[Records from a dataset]
*** Block opens ***

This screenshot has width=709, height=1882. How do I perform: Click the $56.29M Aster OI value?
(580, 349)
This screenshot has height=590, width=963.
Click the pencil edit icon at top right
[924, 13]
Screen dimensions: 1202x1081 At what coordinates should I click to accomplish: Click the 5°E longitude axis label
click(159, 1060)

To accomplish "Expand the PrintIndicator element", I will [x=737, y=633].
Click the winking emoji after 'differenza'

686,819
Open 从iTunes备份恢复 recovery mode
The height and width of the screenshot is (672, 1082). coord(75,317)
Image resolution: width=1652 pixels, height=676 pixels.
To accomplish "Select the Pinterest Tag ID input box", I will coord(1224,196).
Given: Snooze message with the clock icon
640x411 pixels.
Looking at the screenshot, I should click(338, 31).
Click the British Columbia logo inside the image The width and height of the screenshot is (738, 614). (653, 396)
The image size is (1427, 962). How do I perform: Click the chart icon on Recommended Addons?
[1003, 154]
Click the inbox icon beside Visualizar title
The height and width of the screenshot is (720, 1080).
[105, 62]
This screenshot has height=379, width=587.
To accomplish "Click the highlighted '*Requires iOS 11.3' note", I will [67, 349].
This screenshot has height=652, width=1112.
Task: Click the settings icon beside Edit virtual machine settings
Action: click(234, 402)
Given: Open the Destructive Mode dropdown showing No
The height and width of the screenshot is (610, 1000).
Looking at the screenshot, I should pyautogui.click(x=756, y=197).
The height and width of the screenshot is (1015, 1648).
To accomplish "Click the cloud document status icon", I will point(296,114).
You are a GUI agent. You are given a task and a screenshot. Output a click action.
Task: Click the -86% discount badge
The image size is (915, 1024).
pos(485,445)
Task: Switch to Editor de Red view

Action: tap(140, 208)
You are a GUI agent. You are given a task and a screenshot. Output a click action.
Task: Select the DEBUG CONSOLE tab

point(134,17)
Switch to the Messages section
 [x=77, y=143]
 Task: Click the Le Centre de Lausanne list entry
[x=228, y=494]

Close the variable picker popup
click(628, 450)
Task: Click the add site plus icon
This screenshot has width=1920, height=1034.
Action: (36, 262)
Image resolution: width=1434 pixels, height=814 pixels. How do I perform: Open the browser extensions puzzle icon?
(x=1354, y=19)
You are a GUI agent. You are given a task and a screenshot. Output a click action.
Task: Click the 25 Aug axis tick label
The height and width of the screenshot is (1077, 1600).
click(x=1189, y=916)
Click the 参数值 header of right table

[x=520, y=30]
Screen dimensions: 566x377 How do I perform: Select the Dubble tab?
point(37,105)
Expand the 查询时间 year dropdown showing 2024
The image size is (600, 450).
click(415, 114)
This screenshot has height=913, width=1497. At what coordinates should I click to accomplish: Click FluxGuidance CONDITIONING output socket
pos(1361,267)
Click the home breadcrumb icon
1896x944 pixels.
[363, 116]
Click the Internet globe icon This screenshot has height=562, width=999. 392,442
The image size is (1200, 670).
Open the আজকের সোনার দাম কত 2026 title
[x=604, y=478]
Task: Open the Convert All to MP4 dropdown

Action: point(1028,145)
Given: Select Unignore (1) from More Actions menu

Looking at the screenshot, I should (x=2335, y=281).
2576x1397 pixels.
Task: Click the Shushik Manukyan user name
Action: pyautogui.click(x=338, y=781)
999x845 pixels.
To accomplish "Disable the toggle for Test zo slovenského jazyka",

*** Block closes ***

= Assignment =
Copy the data above in its entirety, exactly as given.

= Task answer =
This screenshot has width=709, height=1882. How do I perform: Click the $56.29M Aster OI value?
(580, 349)
This screenshot has height=590, width=963.
Click the pencil edit icon at top right
[924, 13]
Screen dimensions: 1202x1081 At what coordinates should I click to accomplish: Click the 5°E longitude axis label
click(159, 1060)

To accomplish "Expand the PrintIndicator element", I will [x=737, y=633].
Click the winking emoji after 'differenza'

686,819
Open 从iTunes备份恢复 recovery mode
The height and width of the screenshot is (672, 1082). coord(75,317)
Image resolution: width=1652 pixels, height=676 pixels.
To accomplish "Select the Pinterest Tag ID input box", I will coord(1224,196).
Given: Snooze message with the clock icon
640x411 pixels.
Looking at the screenshot, I should click(338, 31).
Click the British Columbia logo inside the image The width and height of the screenshot is (738, 614). (653, 396)
The image size is (1427, 962). How do I perform: Click the chart icon on Recommended Addons?
[1003, 154]
Click the inbox icon beside Visualizar title
The height and width of the screenshot is (720, 1080).
[105, 62]
This screenshot has height=379, width=587.
To accomplish "Click the highlighted '*Requires iOS 11.3' note", I will [67, 349].
This screenshot has height=652, width=1112.
Task: Click the settings icon beside Edit virtual machine settings
Action: click(234, 402)
Given: Open the Destructive Mode dropdown showing No
The height and width of the screenshot is (610, 1000).
Looking at the screenshot, I should pyautogui.click(x=756, y=197).
The height and width of the screenshot is (1015, 1648).
To accomplish "Click the cloud document status icon", I will point(296,114).
You are a GUI agent. You are given a task and a screenshot. Output a click action.
Task: Click the -86% discount badge
The image size is (915, 1024).
pos(485,445)
Task: Switch to Editor de Red view

Action: tap(140, 208)
You are a GUI agent. You are given a task and a screenshot. Output a click action.
Task: Select the DEBUG CONSOLE tab

point(134,17)
Switch to the Messages section
 [x=77, y=143]
 Task: Click the Le Centre de Lausanne list entry
[x=228, y=494]

Close the variable picker popup
click(628, 450)
Task: Click the add site plus icon
This screenshot has width=1920, height=1034.
Action: (36, 262)
Image resolution: width=1434 pixels, height=814 pixels. How do I perform: Open the browser extensions puzzle icon?
(x=1354, y=19)
You are a GUI agent. You are given a task and a screenshot. Output a click action.
Task: Click the 25 Aug axis tick label
The height and width of the screenshot is (1077, 1600).
click(x=1189, y=916)
Click the 参数值 header of right table

[x=520, y=30]
Screen dimensions: 566x377 How do I perform: Select the Dubble tab?
point(37,105)
Expand the 查询时间 year dropdown showing 2024
The image size is (600, 450).
click(415, 114)
This screenshot has height=913, width=1497. At what coordinates should I click to accomplish: Click FluxGuidance CONDITIONING output socket
pos(1361,267)
Click the home breadcrumb icon
1896x944 pixels.
[363, 116]
Click the Internet globe icon This screenshot has height=562, width=999. 392,442
The image size is (1200, 670).
Open the আজকের সোনার দাম কত 2026 title
[x=604, y=478]
Task: Open the Convert All to MP4 dropdown

Action: point(1028,145)
Given: Select Unignore (1) from More Actions menu

Looking at the screenshot, I should (x=2335, y=281).
2576x1397 pixels.
Task: Click the Shushik Manukyan user name
Action: pyautogui.click(x=338, y=781)
999x845 pixels.
To accomplish "Disable the toggle for Test zo slovenského jazyka",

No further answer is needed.